Rick Lake wrote:
Thank you for this suggestion. Is this in theory or have you or someone
else actually done this?
No, this is real (from a local disk-caching server I wrote called
“shadow”). Of course that was 4-5 years ago and I am fuzzy on details.
If did work though (would copy remote files to your local disk as you
accessed them - if not already cached - and then redirect to that
local/faster copy, let writes go through to the original and invalidate
local copy, and periodically re-check the local copies for being stale).
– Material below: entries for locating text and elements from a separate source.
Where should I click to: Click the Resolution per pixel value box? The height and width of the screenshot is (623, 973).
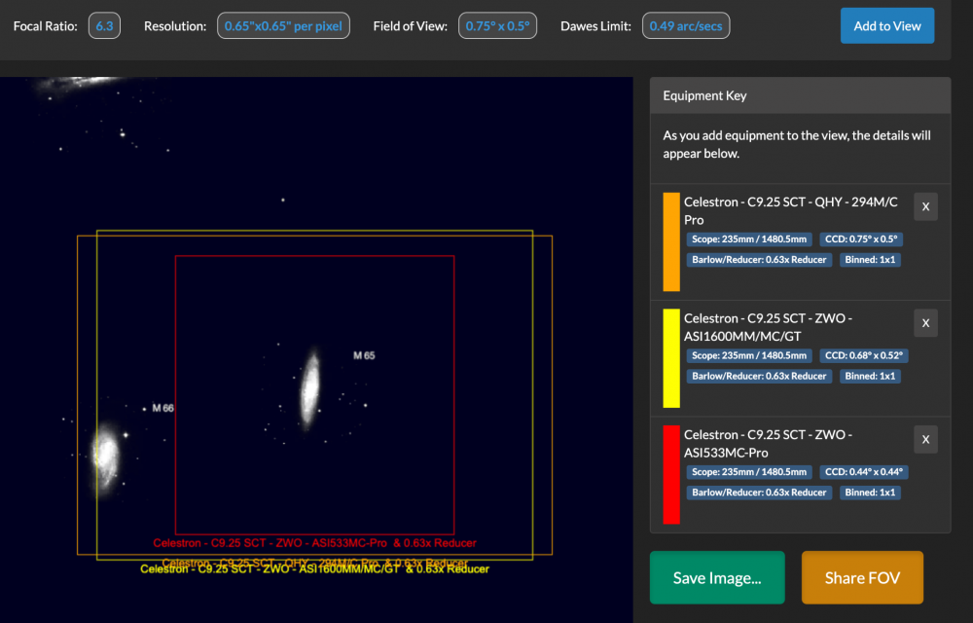pyautogui.click(x=283, y=26)
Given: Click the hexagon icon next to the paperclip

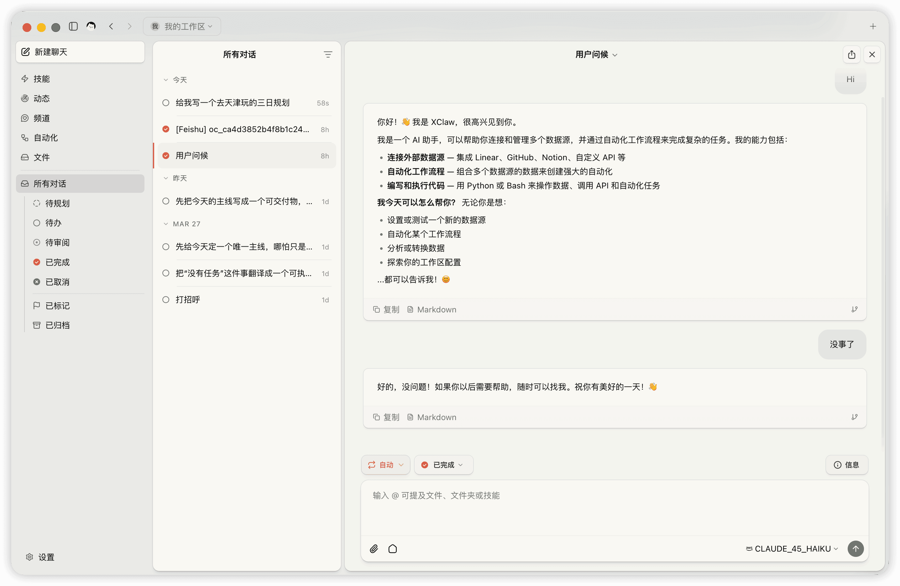Looking at the screenshot, I should (x=393, y=549).
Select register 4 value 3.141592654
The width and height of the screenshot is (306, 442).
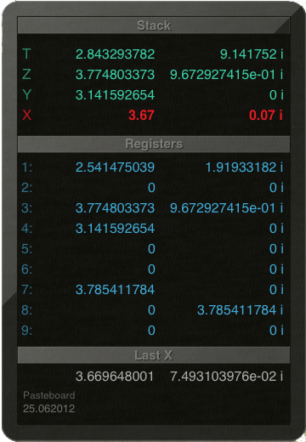115,229
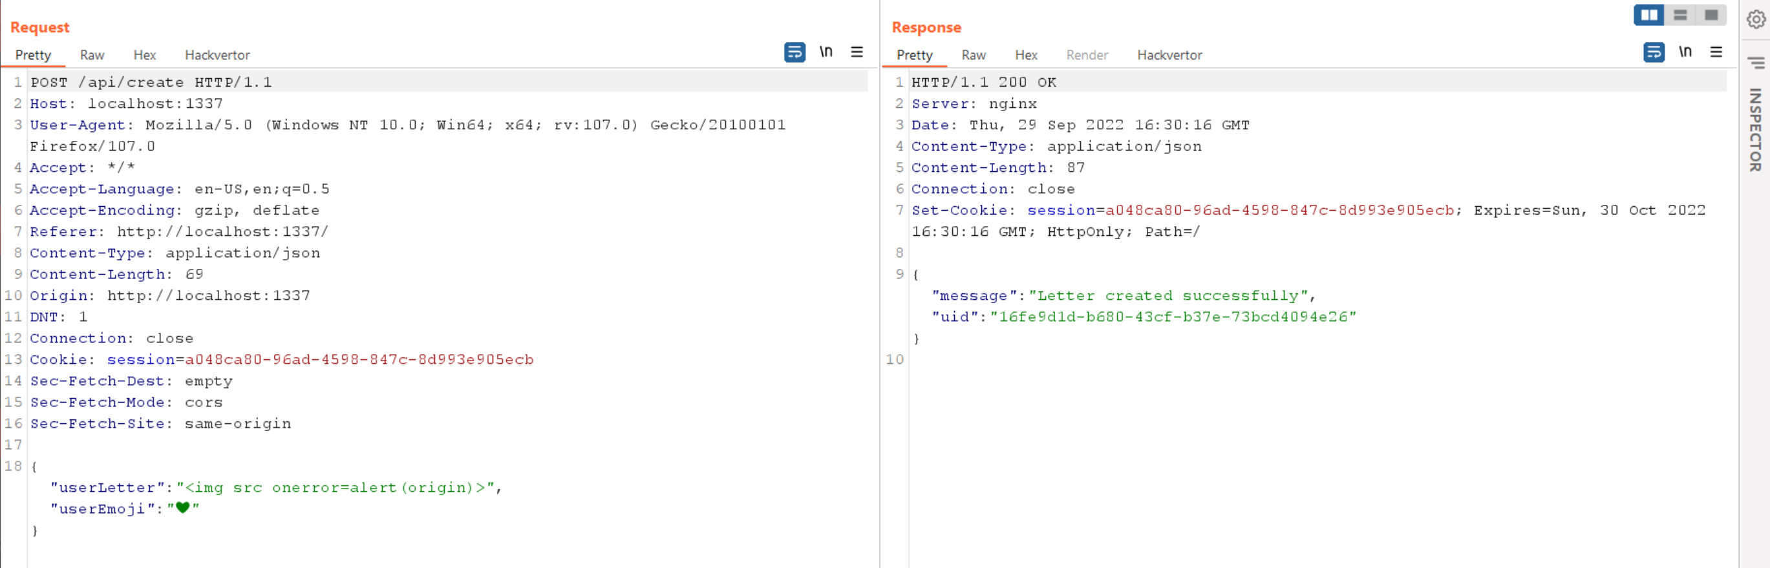Open Hackvertor tab in the Response panel

click(1169, 55)
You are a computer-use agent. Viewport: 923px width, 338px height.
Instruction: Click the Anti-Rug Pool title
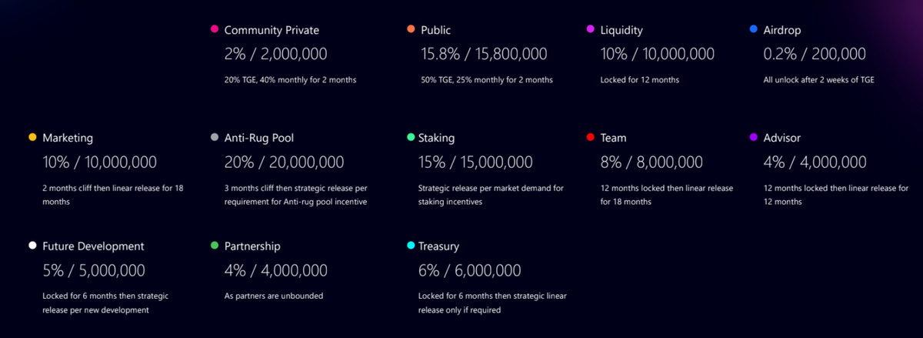(259, 138)
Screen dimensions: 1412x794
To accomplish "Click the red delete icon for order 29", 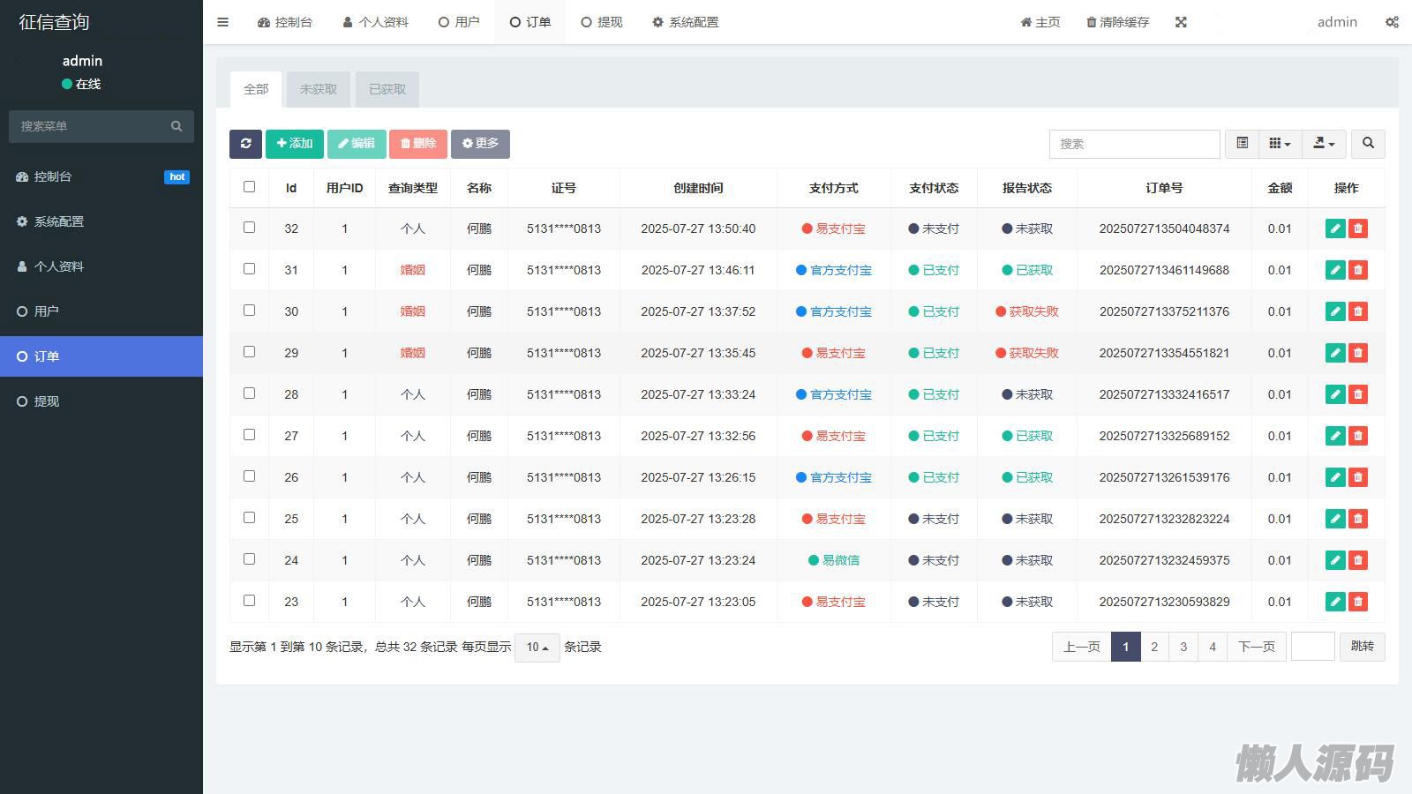I will click(1358, 353).
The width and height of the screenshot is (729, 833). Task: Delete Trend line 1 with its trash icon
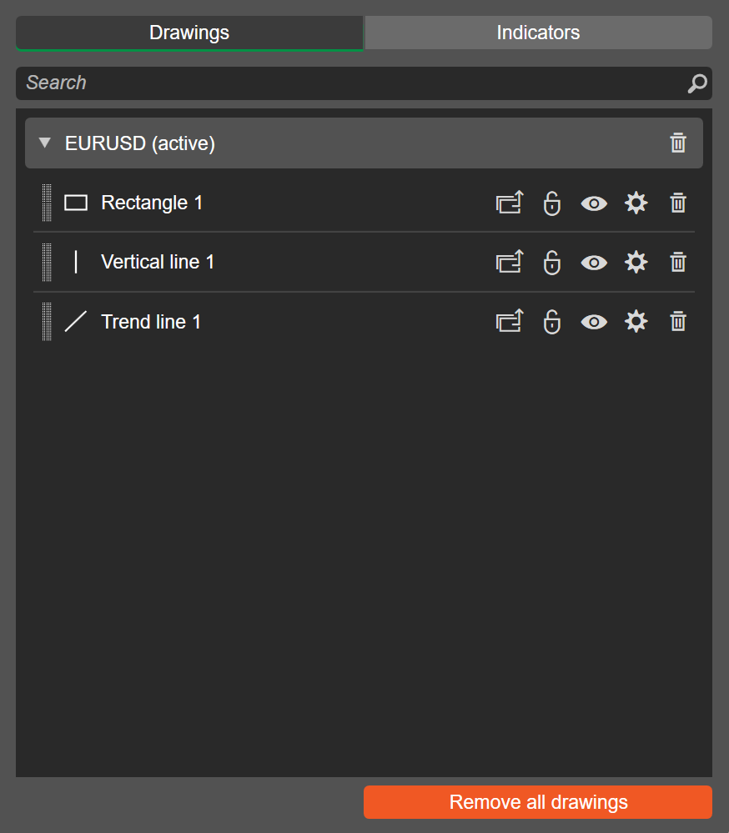click(678, 321)
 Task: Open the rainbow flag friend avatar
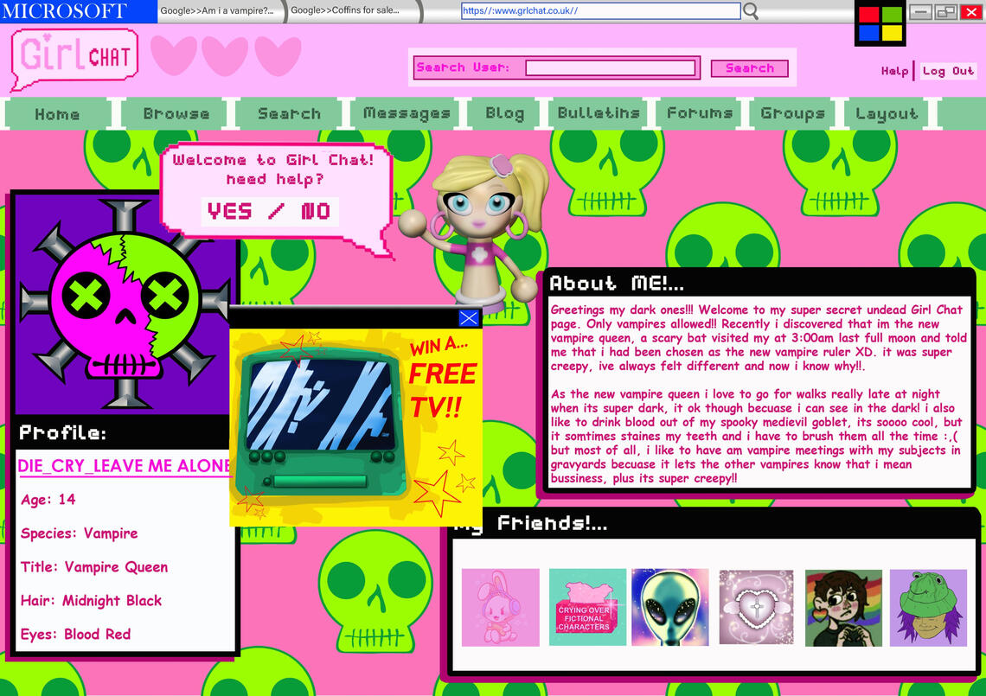pyautogui.click(x=843, y=607)
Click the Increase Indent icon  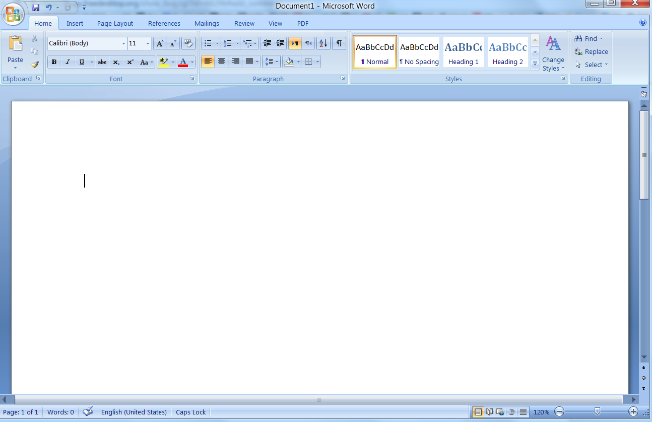pos(281,43)
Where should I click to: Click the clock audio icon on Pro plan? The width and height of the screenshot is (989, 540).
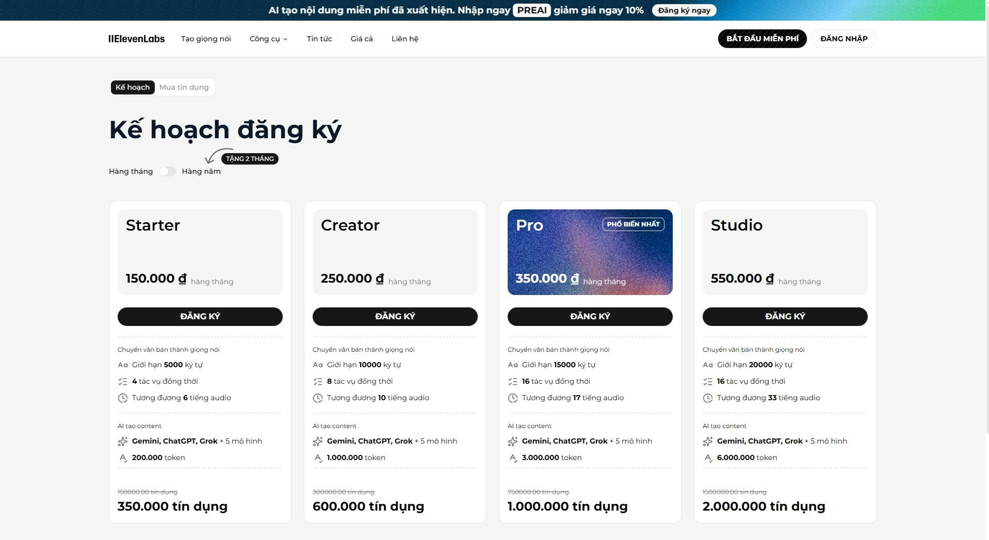point(512,398)
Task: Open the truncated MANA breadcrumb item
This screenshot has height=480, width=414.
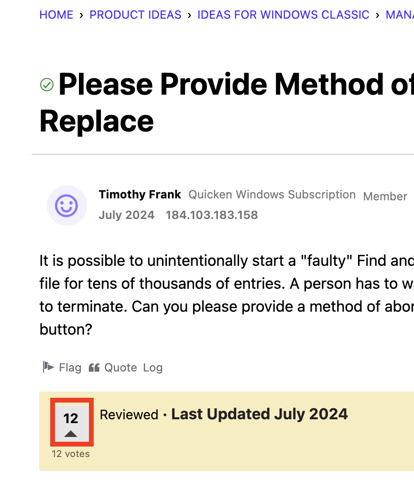Action: 400,15
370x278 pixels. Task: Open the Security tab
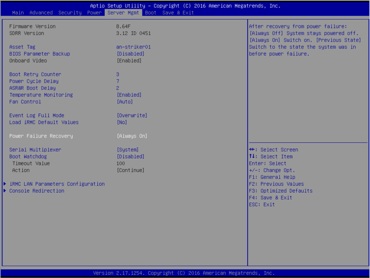70,13
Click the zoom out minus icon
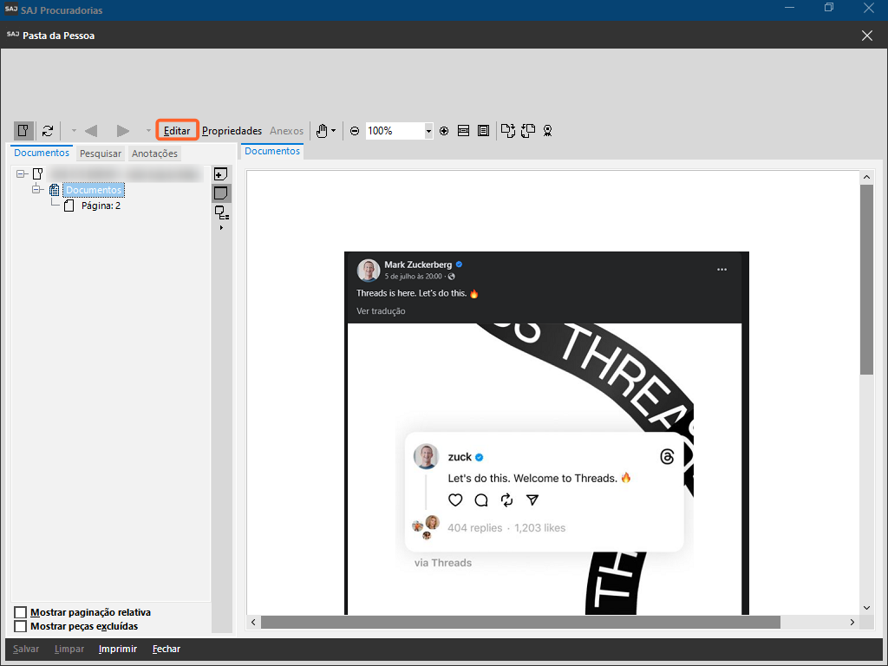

Also, am I correct in assuming that by attaching to “/” you will get
_IO_OPEN messages to ALL resource managers? (I.e. also those directed to
Socket for NFS mounted directories, Dev for “/dev/*” devices, etc, and
also the pseudo paths created using the “prefix” util.)
QNX4 does longest-prefix matching, so attached paths like “/dev” (or
anything output by “prefix”) will go direct to that server, not you.
QNX4 only allows a single server to attach to a unique pathname, so you
will have to do something; either put your disk at “/hd” and attach
yourself to “/”, or (my preference, but trickier) leave your disk at “/”
and attach to a subset of that which you will be mirroring ("/mirror").
This depends if you need notification of the entire disk, or if your
application is structured so that you are interested only in a subset
(or can be so arranged that you will work on only such a subset).
And also (please forgive me if this is an RTFM), can you give me a hint
as to what the “EMORE/symlink” trick is?
Something like this:
uselen = strlen(usepath),
pathlen = strlen(msg.hdr.open.path) + 1;
msg.hdr.open.type = EMORE;
msg.hdr.open.version_cycle = 0x80, msg.hdr.open.eflag = 0;
memmove(&msg.hdr.open.path[uselen + 1], &msg.hdr.open.path[0], pathlen);
memcpy(&msg.hdr.open.path[0], usepath, uselen);
msg.hdr.open.path[uselen] = (pathlen > 1) ? ‘/’ : ‘\0’;
bytes = &msg.hdr.open,
nbytes = sizeof(msg.hdr.open) + uselen + 1 + pathlen;
Basically you would construct a new pathname, made up of where you put
your hard disk mount (“usepath” in above example), plus the incoming
pathname, and EMORE says to the pathname resolver that it was a symlink
and you have supplied the new path (of course it possibly wasn’t a
symlink, but you have given a new path off to the real disk file; the
_IO_OPEN message will now get re-sent to that server (Fsys)).